START EXERCISE MATERIALS

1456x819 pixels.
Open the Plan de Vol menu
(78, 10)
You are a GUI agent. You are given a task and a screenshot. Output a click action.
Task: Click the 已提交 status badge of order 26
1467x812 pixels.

END EXERCISE MATERIALS

**PROBLEM DETAILS:**
Restate the material exactly as given.

**YOUR SOLUTION:**
1456x819 pixels.
Open the Plan de Vol menu
(78, 10)
You are a GUI agent. You are given a task and a screenshot. Output a click action.
Task: Click the 已提交 status badge of order 26
1467x812 pixels.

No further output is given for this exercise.